=== Source ===
++++++++++

"Scream" is a 1990 song by British, Italy-based Eurodance artist Ice MC. It features vocals by Italian singer Alexia and is produced by Italian music producer and composer Roberto Zanetti. Screams are performed by singer Vivienne.  Released as the second single from the album, Cinema, it was a Top 20 hit in Germany, peaking at number 14 with a total of 16 weeks within the chart. A music video was also made to accompany it.

Track listing
 7" single, Scandinavia (1990)
"Scream" — 4:02
"Scream" (The Overture) — 2:30

 12", Italy (1990)
"Scream" (Extended Atomic Remix) — 6:55
"Scream" (The Overture) — 2:30
"Scream" (The Single) — 4:02

 CD maxi, Germany (1990)

++++++++++

=== Dataset extract ===
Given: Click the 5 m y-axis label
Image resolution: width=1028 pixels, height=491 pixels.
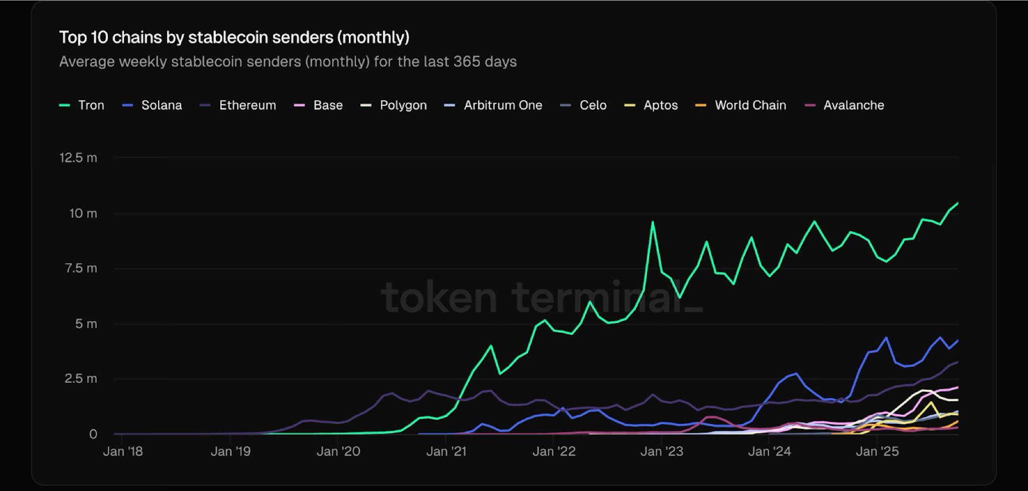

++++++++++

=== Written exercise 1 ===
Retype the passage in the article about "Scream" that opens with the words containing "Track listing" and closes with "maxi, Germany (1990)".
=== Written exercise 2 ===
According to the article about "Scream", on what basis can the song be called a Top 20 hit in Germany? Answer in one to three sentences.
The listing is not needed for anything that follows.

=== Finished answer 1 ===
Track listing
 7" single, Scandinavia (1990)
"Scream" — 4:02
"Scream" (The Overture) — 2:30

 12", Italy (1990)
"Scream" (Extended Atomic Remix) — 6:55
"Scream" (The Overture) — 2:30
"Scream" (The Single) — 4:02

 CD maxi, Germany (1990)

=== Finished answer 2 ===
The song peaked at number 14 on the German chart, which puts it within the Top 20. It stayed on that chart for a total of 16 weeks.